Myra Robinson didn't know what to think when doctors told her she had DCIS.

"Complete devastation," she says she recalls feeling.

It has some but not all the characteristics of cancer, and  it's non-life threatening. Still doctors consider it to be the earliest stage of breast cancer and many begin treating it as they would early invasive cancers.

"I could get a lumpectomy, she says. "They were going to do an MRI to make sure there weren't any more places impacted."

Now, a study is raising concerns about how women are treated after breast cancer screenings. It found one in three women with breast cancer detected by a mammogram is treated unnecessarily, because tests found tumors that are so slow-growing that they are essentially harmless.
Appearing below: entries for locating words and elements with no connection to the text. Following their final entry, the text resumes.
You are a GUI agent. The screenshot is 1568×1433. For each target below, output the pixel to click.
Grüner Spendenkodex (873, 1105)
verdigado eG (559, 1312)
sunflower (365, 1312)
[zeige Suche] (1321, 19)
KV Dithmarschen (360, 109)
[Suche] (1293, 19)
Researchers in Denmark looked at breast cancer patients over 30 years and found breast tumors detected in screenings are over diagnosed 14.7 percent to 38.6 percent of the time.

However, another study from Denmark estimates over diagnosis rates at only about 2.3 percent.

Still, some organizations believe treatment like radiation can damage the heart or even cause new cancers. 

Robinson decided to get a mastectomy, but says it's a personal decision made harder because there's so much information and potential confusion out there.

"I chose it because of what was right for me at the time and I'm glad I did it," Robinson says. "But definitely understand that there's women out there that do nothing and just let it sit there and that's fine. I didn't feel that way."

She says listen to the research but get a second maybe even third opinion. And always be your own advocate.

Although mammograms don't find all tumors the Department of Health and Human Services says they reduce the risk of dying from breast cancer by up to 31 percent for women ages 40 to 69.